Anson:  Yes, please go on.

Squire:   No one in my church is permitted to worship anyone or anything but the Godhead, the Blessed Trinity.  Not angels, not archangels, not Mary, not saints – no one.  I know you are familiar with the distinctions between dulia, hyperdulia, worship, and veneration….

Anson:  Oh yes, quite so.  And allow me to interrupt you long enough to say that I am also very familiar with the fact that anything that comes between me and God, or me and Jesus, is an idol, regardless of how innocent it may appear to be.  If this item, or phenomenon, or person, or practice, or whatever, distracts me from direct contact or communication with that Blessed Trinity, then it is an idol.

Squire:  And what if that “person” brings you to Christ Himself?

Anson:  But you’re talking about persons who go to Christ on your behalf, not those who bring Christ to me, as an evangelist does, for example.

Squire:  If a saint asks Christ to go to you with “healing in His wings”, as the result of my prayer to the saint, then what do you think?  Has not that saint brought Jesus to you, in a massively helpful way?

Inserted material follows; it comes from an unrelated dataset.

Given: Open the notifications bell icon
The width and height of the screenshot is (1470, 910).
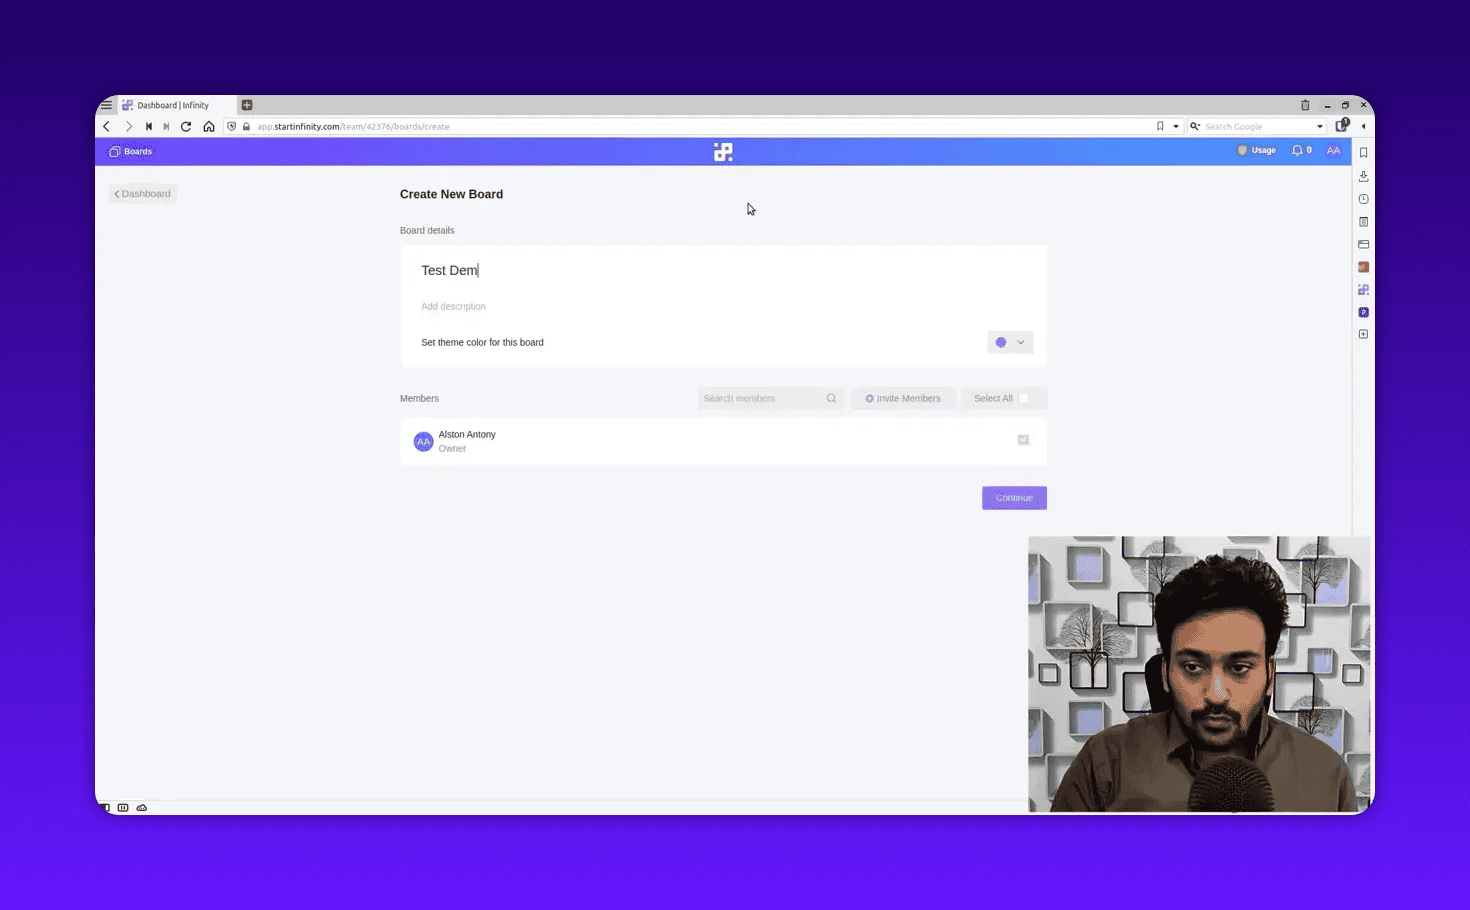Looking at the screenshot, I should pyautogui.click(x=1297, y=151).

Anson:  And why cannot I go directly to the Father (as Christ directs us to do) and ask Him to provide help through the Holy Spirit?  Simple, right?  We can cut out the middle man, as it were, and cultivate, as we certainly should, an immediate, personal relationship with the Lord.  I recall hearing on the radio once a Catholic promotional announcement that actually said “remember to dedicate yourselves this week to the Blessed Saint Joseph”, or words almost exactly like those.  No, thank you.  I am far too busy dedicating my time and my poor, scanty spiritual resources to the Lord Jesus Christ, Who is in fact God Himself.  It would be stark idolatry to spend a week concentrating on the stepfather of Jesus, when I could be talking to the Listening Shepherd Himself.

Squire:  If you asked a Christian friend at your church to pray for you, would that be idolatry?

Anson:  Believe me, my friend, I am in no danger of extending to anyone at my church any form of dulia, hyperdulia, or worship.  Perhaps – if he or she is exceedingly pious – I might offer him or her a small slice of veneration.  The point is: everyone in my acquaintance will redirect me to Christ or the Father.  Yes, they will pray for me, which is a species of charity.  But they do not live in that dual state of “being dead” and “being alive”.  There is no danger of necromancy.  And they would be aghast at the prospect of my praying to them, whether they were alive or deceased.  For good reason: time and attention spent with the mother of Jesus is time and attention taken away from her Son.  What do I recall her saying at the Cana wedding?: “Do whatever He tells you to do.”   And how does He tell me to pray?  “Our Father, Who art in Heaven….”  Our Father.  No one else.